TASK TO COMPLETE:
Recast every row below as a JSON list of strings, with each line as its own string and blank lines omitted.

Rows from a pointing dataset
____________

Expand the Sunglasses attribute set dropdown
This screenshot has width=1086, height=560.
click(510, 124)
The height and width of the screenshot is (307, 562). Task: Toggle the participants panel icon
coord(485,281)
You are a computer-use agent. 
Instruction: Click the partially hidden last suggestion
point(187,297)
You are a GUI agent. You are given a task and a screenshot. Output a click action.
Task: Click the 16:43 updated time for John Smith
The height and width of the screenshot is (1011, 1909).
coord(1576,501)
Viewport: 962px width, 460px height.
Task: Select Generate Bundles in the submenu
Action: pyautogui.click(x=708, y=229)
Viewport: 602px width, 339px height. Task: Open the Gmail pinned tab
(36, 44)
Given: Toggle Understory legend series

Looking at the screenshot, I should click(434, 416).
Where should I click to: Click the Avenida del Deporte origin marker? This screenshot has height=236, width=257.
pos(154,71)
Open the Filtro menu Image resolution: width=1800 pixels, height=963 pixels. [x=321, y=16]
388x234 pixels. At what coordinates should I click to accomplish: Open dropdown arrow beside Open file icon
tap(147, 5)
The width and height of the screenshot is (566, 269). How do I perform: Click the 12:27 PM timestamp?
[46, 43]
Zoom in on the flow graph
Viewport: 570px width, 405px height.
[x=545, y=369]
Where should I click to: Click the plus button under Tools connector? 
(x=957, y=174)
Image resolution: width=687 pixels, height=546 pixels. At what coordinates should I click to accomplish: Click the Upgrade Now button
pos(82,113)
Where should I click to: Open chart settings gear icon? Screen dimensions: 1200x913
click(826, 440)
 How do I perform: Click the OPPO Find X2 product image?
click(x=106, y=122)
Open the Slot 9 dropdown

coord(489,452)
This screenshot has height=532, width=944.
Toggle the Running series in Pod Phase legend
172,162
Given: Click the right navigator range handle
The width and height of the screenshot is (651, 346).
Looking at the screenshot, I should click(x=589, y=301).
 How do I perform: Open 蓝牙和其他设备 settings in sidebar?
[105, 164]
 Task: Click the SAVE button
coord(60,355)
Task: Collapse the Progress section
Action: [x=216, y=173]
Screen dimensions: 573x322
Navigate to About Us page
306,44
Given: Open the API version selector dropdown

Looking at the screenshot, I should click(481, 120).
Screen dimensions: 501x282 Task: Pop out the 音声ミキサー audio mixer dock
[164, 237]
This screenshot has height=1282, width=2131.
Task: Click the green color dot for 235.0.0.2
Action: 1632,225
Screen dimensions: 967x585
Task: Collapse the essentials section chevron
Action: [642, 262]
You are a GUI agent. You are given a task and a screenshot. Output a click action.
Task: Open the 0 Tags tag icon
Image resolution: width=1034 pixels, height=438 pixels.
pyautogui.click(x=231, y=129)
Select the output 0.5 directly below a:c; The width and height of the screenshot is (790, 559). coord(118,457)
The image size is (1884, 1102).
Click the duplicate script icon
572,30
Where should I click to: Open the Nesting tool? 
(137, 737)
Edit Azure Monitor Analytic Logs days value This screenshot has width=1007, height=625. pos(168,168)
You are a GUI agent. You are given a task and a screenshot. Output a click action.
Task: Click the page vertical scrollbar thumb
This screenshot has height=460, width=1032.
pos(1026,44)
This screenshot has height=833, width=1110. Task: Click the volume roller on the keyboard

____________

SOLUTION TO THE EXERCISE:
[
  "Expand the Sunglasses attribute set dropdown",
  "This screenshot has width=1086, height=560.",
  "click(510, 124)",
  "The height and width of the screenshot is (307, 562). Task: Toggle the participants panel icon",
  "coord(485,281)",
  "You are a computer-use agent. ",
  "Instruction: Click the partially hidden last suggestion",
  "point(187,297)",
  "You are a GUI agent. You are given a task and a screenshot. Output a click action.",
  "Task: Click the 16:43 updated time for John Smith",
  "The height and width of the screenshot is (1011, 1909).",
  "coord(1576,501)",
  "Viewport: 962px width, 460px height.",
  "Task: Select Generate Bundles in the submenu",
  "Action: pyautogui.click(x=708, y=229)",
  "Viewport: 602px width, 339px height. Task: Open the Gmail pinned tab",
  "(36, 44)",
  "Given: Toggle Understory legend series",
  "Looking at the screenshot, I should click(434, 416).",
  "Where should I click to: Click the Avenida del Deporte origin marker? This screenshot has height=236, width=257.",
  "pos(154,71)",
  "Open the Filtro menu Image resolution: width=1800 pixels, height=963 pixels. [x=321, y=16]",
  "388x234 pixels. At what coordinates should I click to accomplish: Open dropdown arrow beside Open file icon",
  "tap(147, 5)",
  "The width and height of the screenshot is (566, 269). How do I perform: Click the 12:27 PM timestamp?",
  "[46, 43]",
  "Zoom in on the flow graph",
  "Viewport: 570px width, 405px height.",
  "[x=545, y=369]",
  "Where should I click to: Click the plus button under Tools connector? ",
  "(x=957, y=174)",
  "Image resolution: width=687 pixels, height=546 pixels. At what coordinates should I click to accomplish: Click the Upgrade Now button",
  "pos(82,113)",
  "Where should I click to: Open chart settings gear icon? Screen dimensions: 1200x913",
  "click(826, 440)",
  " How do I perform: Click the OPPO Find X2 product image?",
  "click(x=106, y=122)",
  "Open the Slot 9 dropdown",
  "coord(489,452)",
  "This screenshot has height=532, width=944.",
  "Toggle the Running series in Pod Phase legend",
  "172,162",
  "Given: Click the right navigator range handle",
  "The width and height of the screenshot is (651, 346).",
  "Looking at the screenshot, I should click(x=589, y=301).",
  " How do I perform: Open 蓝牙和其他设备 settings in sidebar?",
  "[105, 164]",
  " Task: Click the SAVE button",
  "coord(60,355)",
  "Task: Collapse the Progress section",
  "Action: [x=216, y=173]",
  "Screen dimensions: 573x322",
  "Navigate to About Us page",
  "306,44",
  "Given: Open the API version selector dropdown",
  "Looking at the screenshot, I should click(481, 120).",
  "Screen dimensions: 501x282 Task: Pop out the 音声ミキサー audio mixer dock",
  "[164, 237]",
  "This screenshot has height=1282, width=2131.",
  "Task: Click the green color dot for 235.0.0.2",
  "Action: 1632,225",
  "Screen dimensions: 967x585",
  "Task: Collapse the essentials section chevron",
  "Action: [642, 262]",
  "You are a GUI agent. You are given a task and a screenshot. Output a click action.",
  "Task: Open the 0 Tags tag icon",
  "Image resolution: width=1034 pixels, height=438 pixels.",
  "pyautogui.click(x=231, y=129)",
  "Select the output 0.5 directly below a:c; The width and height of the screenshot is (790, 559). coord(118,457)",
  "The image size is (1884, 1102).",
  "Click the duplicate script icon",
  "572,30",
  "Where should I click to: Open the Nesting tool? ",
  "(137, 737)",
  "Edit Azure Monitor Analytic Logs days value This screenshot has width=1007, height=625. pos(168,168)",
  "You are a GUI agent. You are given a task and a screenshot. Output a click action.",
  "Task: Click the page vertical scrollbar thumb",
  "This screenshot has height=460, width=1032.",
  "pos(1026,44)",
  "This screenshot has height=833, width=1110. Task: Click the volume roller on the keyboard"
]